There is a website for the book, http://teenleadershipbook.com/ and there are further resources there, along with a blog.
Target Audience: youth
“Leadership for Students, 2nd ed” (2009) by Karnes and Bean, is similar in many ways to the “Everyday Leadership” works. This book is mainly aimed at the youth, but could be used by adults. The first half of the work goes over the concepts of leadership. It does it in a unique way. First the ideas are put forth in the words of several youth, and then there is an action section, asking the reader to think about it the ideas put forth, write about them, and then do it. In the middle of the book is a section of leadership successes. The final half of the book is a journal for students to make notes about leadership. While I thought the book had an interesting concept, I wonder how well it works. It really didn’t get in the meat of things. Like the “Everyday Leadership” works, a lot of important leadership concepts are ignored, which was also clear when I checked the list of references (very skimpy). I would be interested in feedback on this work from Venturers, as I wondered at the target age group for this work (it’s not clear).
“The Student Leadership Guide” 4th ed (2009) by Brendon Burchard is a work I would recommend that Venturers obtain and read. The author builds it around six leadership practices: Envision, Enlist, Embody, Empower, Evaluate, and Encourage. This practices tie in with many of the concepts we’ve covered in the past. Envision is about having a vision. Enlist is about communicating that vision to others and getting them engaged. Embody is about yourself, and how you a leader. This is about knowing yourself, gaining experience as a leader, being a role model, and being a servant leader. Empower is about empowering the people you lead. Inform and educate them, and reward and recognize them and all the other things we should do. Evaluate is about evaluating your vision, the progress toward it, and yourself. And Encourage is about inspiring others.

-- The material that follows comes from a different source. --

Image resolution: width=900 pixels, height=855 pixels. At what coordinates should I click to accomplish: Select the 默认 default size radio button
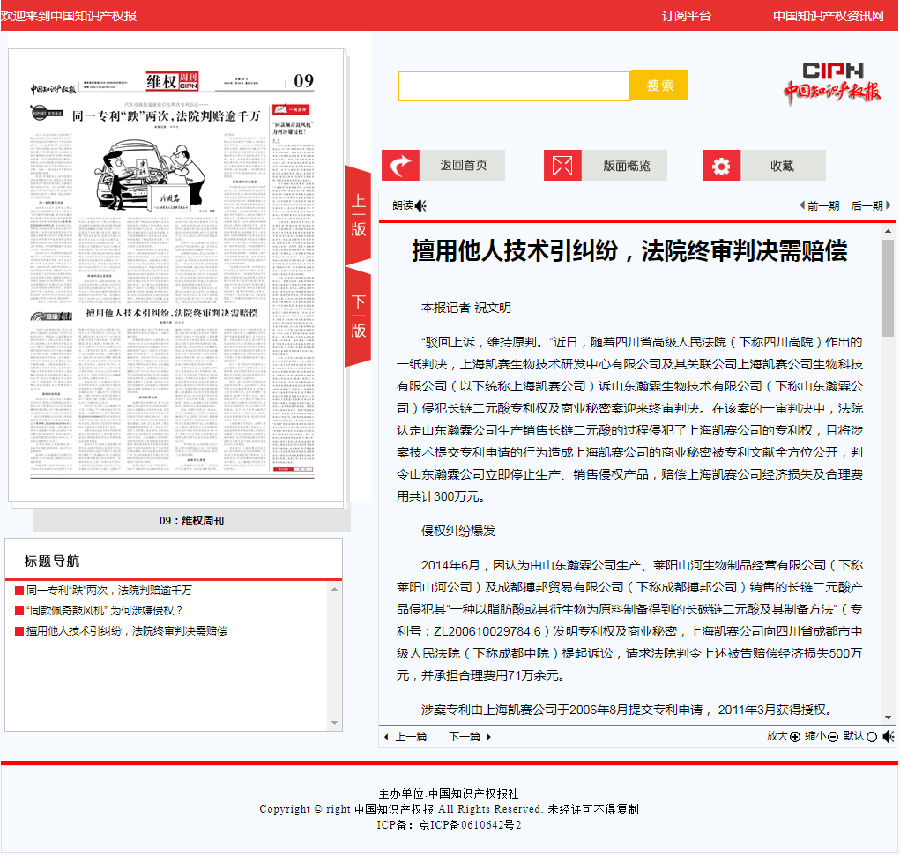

Each chapter of the book has several self-check questions. I thought the reference list (as compared to several of the other works mentioned) was extensive and very good.
“The Student Leadership Challenge: Five Practices for Exemplary Leaders” by Kouzes and Posner is a version of their bestselling “Leadership Challenge”, but written for students. I had covered this in a previous Notes, and think it a very good work.
“Student Organization Leadership” 2nd ed (2010) by Cyrus Fakharzadeh and Mark Todd. In looking for youth leadership works, I came across this work and got it. It sounded interesting, as it gets into the organizational side of student groups: running meetings, bylaws, finances, etc. The authors are experienced group leaders who have taught others, so I had high hopes. However, when I got this work, I was very disappointed. Much of what they say about group organization is incorrect. They model meeting agenda has problems. They don’t understand that in most groups, the members have the power, and the like. With there is much good information in this work, the incorrect information prevents me from really recommending it, as it just perpetuates wrong practices.
The topic of “youth leadership” is important. To a degree, it’s a major reason this series exists. We looked at 6 works in this Note. There are many other works out there on this topic, and we will probably revisit it. Hopefully the work that I do recommend here (“The Student Leadership Guide” and “The Student Leadership Challenge” for Venturers, and “Developing Teen Leadership” for adults) will be of value to others.